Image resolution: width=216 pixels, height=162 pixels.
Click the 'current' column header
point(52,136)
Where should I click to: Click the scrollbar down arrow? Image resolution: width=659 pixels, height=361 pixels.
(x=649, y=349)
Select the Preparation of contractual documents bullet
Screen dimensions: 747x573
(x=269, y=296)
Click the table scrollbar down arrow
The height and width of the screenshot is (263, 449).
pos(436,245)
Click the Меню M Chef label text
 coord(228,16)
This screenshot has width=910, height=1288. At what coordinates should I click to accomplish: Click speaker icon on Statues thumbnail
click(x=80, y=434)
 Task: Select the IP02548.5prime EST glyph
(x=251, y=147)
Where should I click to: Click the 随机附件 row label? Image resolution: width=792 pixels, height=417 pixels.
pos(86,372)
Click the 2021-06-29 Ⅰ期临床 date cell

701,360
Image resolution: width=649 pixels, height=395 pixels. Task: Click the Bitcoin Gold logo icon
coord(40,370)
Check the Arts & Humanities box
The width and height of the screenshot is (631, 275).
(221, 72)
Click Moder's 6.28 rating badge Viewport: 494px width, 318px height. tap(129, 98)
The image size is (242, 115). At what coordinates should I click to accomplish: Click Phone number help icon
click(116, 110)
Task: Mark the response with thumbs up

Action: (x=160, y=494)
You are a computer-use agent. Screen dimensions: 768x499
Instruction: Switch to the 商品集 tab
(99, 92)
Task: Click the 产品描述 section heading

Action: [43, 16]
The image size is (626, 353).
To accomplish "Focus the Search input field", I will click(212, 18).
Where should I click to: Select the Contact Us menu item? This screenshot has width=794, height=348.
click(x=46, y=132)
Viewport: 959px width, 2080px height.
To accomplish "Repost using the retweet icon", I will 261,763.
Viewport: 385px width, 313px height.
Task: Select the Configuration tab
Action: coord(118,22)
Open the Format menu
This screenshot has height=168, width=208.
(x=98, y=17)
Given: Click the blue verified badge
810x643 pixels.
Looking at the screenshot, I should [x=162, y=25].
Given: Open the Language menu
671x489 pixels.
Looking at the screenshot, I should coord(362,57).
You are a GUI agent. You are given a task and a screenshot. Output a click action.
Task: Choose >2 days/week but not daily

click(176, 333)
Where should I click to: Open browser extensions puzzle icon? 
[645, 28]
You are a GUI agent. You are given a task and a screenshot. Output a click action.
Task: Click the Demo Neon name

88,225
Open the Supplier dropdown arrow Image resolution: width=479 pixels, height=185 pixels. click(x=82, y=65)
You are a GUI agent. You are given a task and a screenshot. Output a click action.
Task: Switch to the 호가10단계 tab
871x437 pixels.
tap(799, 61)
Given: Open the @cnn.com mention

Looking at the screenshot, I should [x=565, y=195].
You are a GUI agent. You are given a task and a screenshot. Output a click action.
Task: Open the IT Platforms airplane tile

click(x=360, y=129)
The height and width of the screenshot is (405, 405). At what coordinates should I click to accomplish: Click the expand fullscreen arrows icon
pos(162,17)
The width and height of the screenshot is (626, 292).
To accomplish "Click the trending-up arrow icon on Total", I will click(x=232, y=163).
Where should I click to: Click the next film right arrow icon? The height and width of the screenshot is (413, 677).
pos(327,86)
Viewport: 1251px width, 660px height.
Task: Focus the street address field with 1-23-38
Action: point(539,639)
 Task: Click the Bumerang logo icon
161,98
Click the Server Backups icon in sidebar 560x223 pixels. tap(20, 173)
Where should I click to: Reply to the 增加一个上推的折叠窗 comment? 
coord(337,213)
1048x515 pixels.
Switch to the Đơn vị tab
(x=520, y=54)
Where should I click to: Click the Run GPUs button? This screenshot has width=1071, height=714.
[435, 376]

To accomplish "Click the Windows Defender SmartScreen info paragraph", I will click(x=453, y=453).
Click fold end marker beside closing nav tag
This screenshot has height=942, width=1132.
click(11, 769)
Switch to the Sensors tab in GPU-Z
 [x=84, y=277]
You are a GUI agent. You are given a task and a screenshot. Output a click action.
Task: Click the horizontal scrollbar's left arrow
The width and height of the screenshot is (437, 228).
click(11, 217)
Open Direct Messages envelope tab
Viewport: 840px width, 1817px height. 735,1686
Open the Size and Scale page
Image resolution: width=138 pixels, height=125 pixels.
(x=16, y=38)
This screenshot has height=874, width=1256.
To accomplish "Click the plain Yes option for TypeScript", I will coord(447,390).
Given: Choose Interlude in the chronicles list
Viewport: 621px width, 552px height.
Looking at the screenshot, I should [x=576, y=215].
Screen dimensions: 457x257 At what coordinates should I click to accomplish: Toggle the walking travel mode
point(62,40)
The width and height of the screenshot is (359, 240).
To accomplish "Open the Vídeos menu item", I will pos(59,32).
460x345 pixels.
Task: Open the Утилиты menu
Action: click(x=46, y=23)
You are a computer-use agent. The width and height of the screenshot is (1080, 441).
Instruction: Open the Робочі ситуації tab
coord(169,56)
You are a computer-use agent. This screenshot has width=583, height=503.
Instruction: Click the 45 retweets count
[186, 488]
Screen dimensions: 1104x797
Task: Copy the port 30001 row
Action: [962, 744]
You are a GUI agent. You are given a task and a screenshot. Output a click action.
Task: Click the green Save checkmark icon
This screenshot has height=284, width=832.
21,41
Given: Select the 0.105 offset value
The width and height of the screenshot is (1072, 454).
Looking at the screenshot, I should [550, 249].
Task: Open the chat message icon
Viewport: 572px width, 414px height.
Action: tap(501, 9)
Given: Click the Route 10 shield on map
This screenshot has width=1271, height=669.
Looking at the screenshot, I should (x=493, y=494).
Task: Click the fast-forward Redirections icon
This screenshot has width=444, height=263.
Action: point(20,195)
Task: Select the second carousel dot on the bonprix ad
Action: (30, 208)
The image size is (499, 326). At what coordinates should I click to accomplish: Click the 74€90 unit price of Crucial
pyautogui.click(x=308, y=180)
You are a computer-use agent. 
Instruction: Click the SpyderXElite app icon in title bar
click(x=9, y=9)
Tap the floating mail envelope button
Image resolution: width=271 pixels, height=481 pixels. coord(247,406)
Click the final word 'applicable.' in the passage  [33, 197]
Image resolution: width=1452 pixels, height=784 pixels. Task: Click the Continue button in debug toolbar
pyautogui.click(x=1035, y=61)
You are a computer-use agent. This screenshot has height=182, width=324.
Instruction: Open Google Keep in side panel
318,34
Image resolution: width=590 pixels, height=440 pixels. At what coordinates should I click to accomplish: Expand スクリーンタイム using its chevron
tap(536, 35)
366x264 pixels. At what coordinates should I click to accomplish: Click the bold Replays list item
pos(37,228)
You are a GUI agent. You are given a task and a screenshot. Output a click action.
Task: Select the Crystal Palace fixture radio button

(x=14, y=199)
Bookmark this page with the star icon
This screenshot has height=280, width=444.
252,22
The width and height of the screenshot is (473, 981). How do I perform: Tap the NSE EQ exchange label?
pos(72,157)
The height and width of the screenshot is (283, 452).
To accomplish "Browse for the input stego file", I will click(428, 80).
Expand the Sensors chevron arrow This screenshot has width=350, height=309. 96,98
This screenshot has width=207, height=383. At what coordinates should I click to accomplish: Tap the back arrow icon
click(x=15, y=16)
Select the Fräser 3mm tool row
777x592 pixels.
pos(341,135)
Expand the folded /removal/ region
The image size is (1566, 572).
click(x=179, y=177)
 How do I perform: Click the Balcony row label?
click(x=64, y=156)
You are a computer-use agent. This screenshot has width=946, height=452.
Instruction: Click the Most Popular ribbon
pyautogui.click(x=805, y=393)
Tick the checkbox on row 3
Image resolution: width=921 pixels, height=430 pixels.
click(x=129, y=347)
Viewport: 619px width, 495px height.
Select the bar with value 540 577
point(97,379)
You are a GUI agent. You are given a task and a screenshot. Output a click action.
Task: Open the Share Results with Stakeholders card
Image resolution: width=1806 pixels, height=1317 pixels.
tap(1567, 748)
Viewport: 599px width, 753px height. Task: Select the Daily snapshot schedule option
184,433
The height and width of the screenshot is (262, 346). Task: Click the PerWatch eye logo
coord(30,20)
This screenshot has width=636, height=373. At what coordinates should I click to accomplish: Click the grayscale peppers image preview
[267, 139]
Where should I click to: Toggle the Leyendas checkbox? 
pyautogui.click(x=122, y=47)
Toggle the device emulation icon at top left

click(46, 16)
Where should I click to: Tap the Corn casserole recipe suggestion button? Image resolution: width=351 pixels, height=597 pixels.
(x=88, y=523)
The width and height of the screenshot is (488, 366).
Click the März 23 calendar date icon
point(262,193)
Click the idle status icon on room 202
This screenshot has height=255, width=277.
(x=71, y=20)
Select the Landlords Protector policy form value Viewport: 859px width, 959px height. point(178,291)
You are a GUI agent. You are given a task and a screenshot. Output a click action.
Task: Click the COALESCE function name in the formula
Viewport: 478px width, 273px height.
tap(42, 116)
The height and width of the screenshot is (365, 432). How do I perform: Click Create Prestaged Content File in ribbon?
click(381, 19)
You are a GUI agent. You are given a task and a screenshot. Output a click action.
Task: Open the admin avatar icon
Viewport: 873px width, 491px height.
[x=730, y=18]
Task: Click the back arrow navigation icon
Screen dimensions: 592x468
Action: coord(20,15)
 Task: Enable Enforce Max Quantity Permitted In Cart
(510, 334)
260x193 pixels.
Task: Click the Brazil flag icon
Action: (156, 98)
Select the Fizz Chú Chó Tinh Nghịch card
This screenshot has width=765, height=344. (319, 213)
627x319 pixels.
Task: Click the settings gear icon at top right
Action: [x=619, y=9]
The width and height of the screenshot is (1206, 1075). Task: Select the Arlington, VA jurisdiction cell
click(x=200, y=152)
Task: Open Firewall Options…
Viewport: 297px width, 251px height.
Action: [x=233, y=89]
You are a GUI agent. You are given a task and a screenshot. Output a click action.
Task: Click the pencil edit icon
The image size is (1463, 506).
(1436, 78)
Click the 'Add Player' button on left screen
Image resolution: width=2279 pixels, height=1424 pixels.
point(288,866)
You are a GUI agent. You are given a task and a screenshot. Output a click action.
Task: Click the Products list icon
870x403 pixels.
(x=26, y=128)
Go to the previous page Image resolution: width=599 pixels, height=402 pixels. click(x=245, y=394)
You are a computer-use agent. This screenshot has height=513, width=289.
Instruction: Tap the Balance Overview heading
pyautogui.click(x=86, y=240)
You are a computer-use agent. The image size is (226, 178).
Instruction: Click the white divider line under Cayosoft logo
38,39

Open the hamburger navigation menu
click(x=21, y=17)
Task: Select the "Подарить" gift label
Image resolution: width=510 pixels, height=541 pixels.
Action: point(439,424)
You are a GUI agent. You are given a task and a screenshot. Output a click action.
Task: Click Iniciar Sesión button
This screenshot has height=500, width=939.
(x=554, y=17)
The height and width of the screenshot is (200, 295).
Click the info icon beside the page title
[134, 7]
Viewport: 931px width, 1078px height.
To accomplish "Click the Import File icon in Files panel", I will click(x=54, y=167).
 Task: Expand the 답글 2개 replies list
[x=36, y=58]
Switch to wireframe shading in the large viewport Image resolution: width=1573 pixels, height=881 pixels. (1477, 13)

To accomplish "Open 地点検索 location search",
------------
WORK REQUIRED.
Pull out all lines containing the word "input" from the entries above.

OUTPUT OF THE EXERCISE.
To accomplish "Focus the Search input field", I will click(212, 18).
To accomplish "Browse for the input stego file", I will click(428, 80).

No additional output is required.